28. Oaken Bucket is instructive to the facts of this case. Like Oaken Bucket, Shubert Construction is a for-profit company that owned the subject property on March 1, 2009, Shubert Construction showed substantial rental income from this property for the years 2006, 2007, and 2008. Ms. Shubert was unsure about the rents for 2006, but testified the 2007 and 2008 rents were from the School of Dance and the other tenant. And, while Ms. Shubert contends the School of Dance paid a reduced rate, more than 50% less than the other portion of the building, there is no evidence in the record explaining what market rent is versus a reduced or discounted rent as there was in Oaken Bucket. In fact, the Petitioners did not introduce any evidence specifying the rent it charged to either the exempt entity or the non-exempt entity.

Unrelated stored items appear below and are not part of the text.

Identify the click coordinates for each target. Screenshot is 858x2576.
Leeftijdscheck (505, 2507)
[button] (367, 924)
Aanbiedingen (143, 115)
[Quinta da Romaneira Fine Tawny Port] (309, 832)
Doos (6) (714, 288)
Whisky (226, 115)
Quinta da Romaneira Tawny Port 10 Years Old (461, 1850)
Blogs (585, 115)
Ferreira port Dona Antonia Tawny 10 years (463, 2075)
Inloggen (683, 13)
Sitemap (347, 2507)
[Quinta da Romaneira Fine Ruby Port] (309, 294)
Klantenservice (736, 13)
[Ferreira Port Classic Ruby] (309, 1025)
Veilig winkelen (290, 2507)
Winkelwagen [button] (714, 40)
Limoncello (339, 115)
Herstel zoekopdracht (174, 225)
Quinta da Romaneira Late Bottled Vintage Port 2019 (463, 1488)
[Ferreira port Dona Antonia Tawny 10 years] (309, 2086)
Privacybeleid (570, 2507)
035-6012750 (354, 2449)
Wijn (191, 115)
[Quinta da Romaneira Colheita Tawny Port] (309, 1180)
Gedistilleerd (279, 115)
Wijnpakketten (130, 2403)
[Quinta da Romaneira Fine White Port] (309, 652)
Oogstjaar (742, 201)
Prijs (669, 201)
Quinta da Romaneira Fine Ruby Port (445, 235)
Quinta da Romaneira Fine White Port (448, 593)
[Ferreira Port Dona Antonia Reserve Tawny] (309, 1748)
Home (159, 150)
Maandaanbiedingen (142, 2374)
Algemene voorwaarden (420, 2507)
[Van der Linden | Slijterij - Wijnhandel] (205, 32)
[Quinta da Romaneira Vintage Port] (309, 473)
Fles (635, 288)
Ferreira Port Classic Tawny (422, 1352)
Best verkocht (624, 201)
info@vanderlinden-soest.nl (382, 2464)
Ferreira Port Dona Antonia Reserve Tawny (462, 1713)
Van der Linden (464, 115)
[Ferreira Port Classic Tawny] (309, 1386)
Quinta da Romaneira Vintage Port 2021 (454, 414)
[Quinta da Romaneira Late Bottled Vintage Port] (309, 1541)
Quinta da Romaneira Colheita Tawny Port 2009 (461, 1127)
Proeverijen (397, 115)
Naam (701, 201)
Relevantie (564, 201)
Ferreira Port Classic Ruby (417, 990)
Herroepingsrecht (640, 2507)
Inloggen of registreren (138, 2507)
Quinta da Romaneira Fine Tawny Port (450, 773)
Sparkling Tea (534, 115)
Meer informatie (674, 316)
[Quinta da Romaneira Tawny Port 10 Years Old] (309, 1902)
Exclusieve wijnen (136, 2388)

29. Nonetheless, assuming Shubert Construction did charge the School of Dance significantly below market rent, this fact alone does not answer the question of whether Shubert Construction possessed its “own exempt purposes.” Id. at 658. To be eligible for an exemption, Shubert Construction must show that it possessed its own exempt purposes. Id. Here, Shubert failed to show that it had an exempt purpose separate and apart from that of the School of Dance. There is no question that the School of Dance is an educational institution and possesses an exempt purpose in its own right. But aside from arguing that it charged the School below market rent, Shubert Construction failed to demonstrate an exempt purpose separate from that of the School.
30. Further, Shubert Construction does not “own” this property for an exempt purpose. On this point, Oaken Bucket is again instructive. In Oaken Bucket, the Supreme Court determined that a for-profit leasing company leasing space to a not-for-profit church, did not “own” the property for an exempt purpose even if it leased the space for below market rent. Id. at 658-59. The Court held that “absent evidence that an owner of leased property possesses an exempt purpose separate and distinct from the exempt purpose of its lessee, the owner holds the property for its own benefit, not that of the public, and thus its property is not entitled to the statutory exemption.” Id. at 659.
31. In sum, Shubert Construction has failed to demonstrate that it owned the property for educational purposes (or that it has an exempt purpose independent of the School’s educational purposes).7
32. As such, the Petitioner failed to meet its burden of proving it is entitled to an exemption.